The Plaintiffs filed a lawsuit seeking compensation from Lionudakis, her father, and her mother. The case against Lionudakis and her father settled before trial, so the only remaining party was the mother’s insurance company, Nationwide.
The Court’s Decision
The court determined that Nationwide was not liable to the accident victims because, at the time of the accident, the GMC was made available for Lionudakis’ regular use. The court began by noting that it was not in dispute that Lionudakis was a “family member” under the policy. Therefore, she was covered as long as she was driving a non-owned vehicle that was not made available for her regular use. Neither was it an issue as to whether Lionudakis owned the vehicle. The only real question for the court was whether it was made available for her regular use.
The Plaintiffs argued that the GMC was not available for her regular use, and thus she should have been covered at the time of the accident. They pointed to the regulations her parents placed on the use of the GMC, and the fact that the accident occurred outside the permitted driving range her parents had previously determined. However, the court did not find this persuasive.

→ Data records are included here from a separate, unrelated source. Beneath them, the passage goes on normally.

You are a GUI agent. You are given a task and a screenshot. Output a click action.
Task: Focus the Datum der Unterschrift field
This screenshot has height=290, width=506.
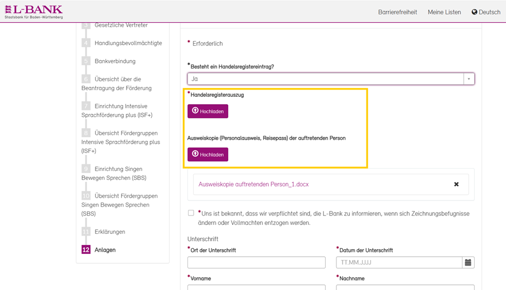(x=399, y=262)
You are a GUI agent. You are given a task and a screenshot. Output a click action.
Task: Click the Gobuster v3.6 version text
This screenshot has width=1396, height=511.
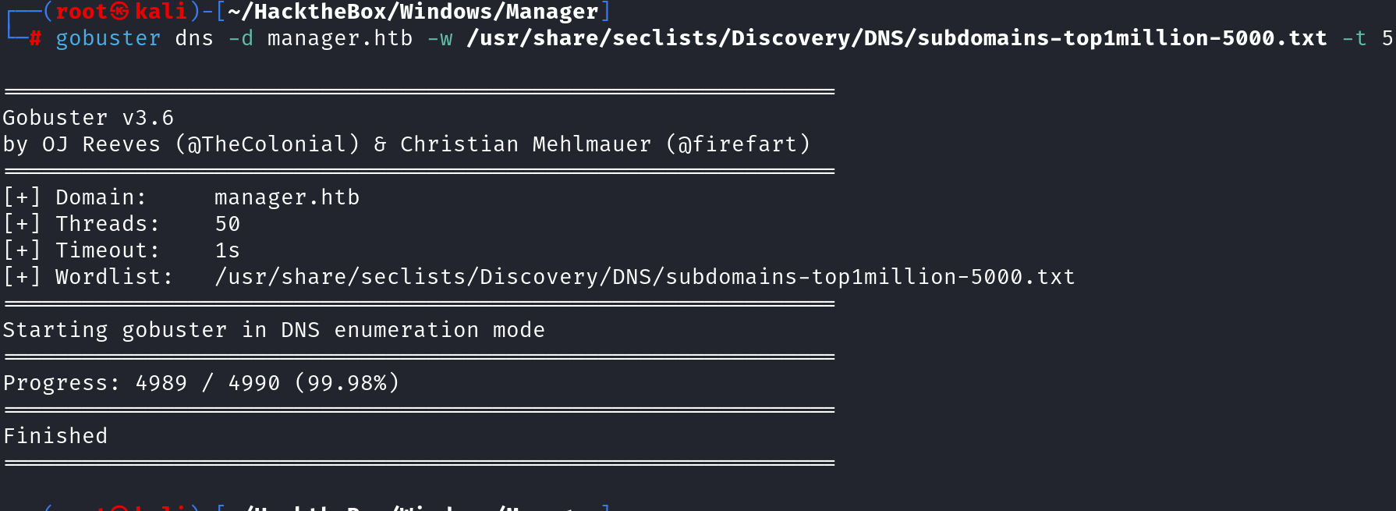[x=88, y=118]
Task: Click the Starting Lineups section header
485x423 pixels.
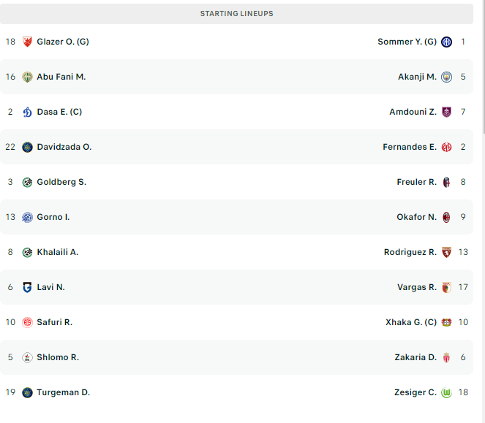Action: click(237, 14)
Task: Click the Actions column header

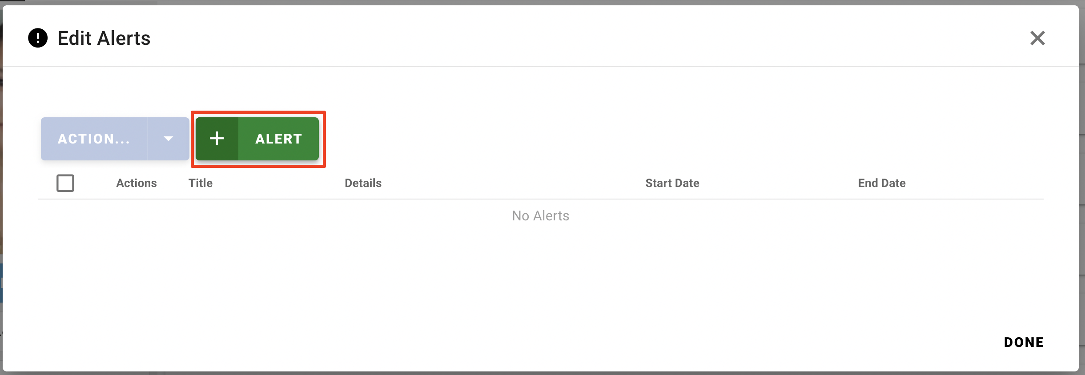Action: 137,183
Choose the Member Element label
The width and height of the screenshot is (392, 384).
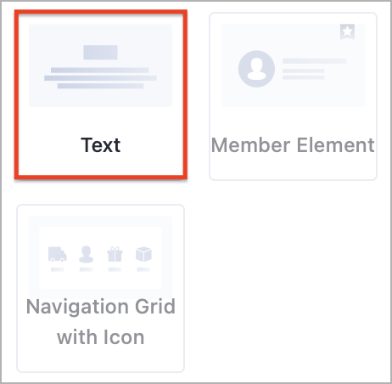[293, 145]
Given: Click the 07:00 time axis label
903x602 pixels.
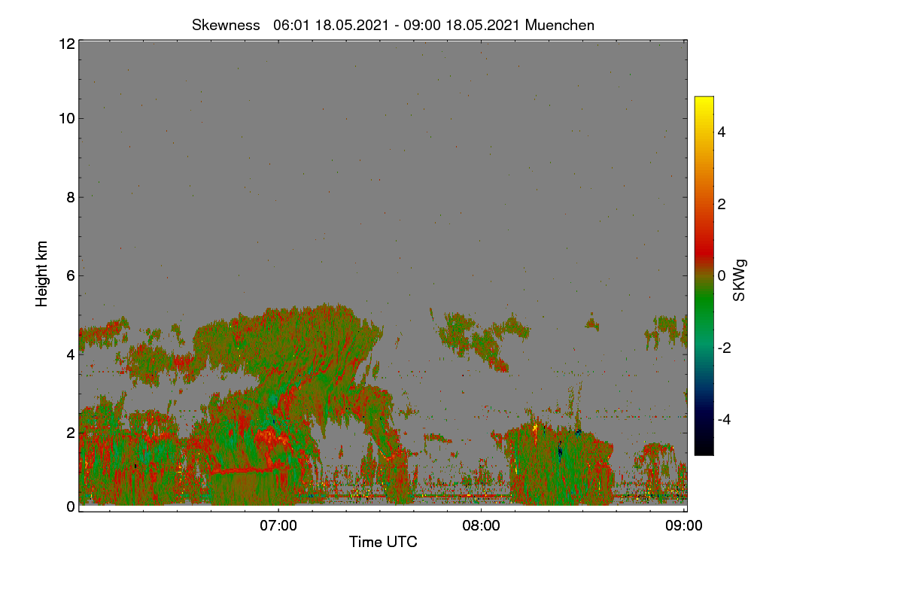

The court was persuaded by the purpose of the language in the policy. Nationwide excluded non-owned vehicles that are made available for regular use because to include these vehicles would allow for the insured to abuse the policy by registering the car in someone else’s name. This, the court held, is exactly what was going on here. Lionudakis was not covered by her father’s – the owner’s – policy to save money. Instead, the family was relying on the mother’s policy to cover her in the event of an accident. The court held that this was not what was intended by the language of the policy, so Nationwide was not responsible to insure the vehicle.
Have You Been Injured in a Maryland Car Accident?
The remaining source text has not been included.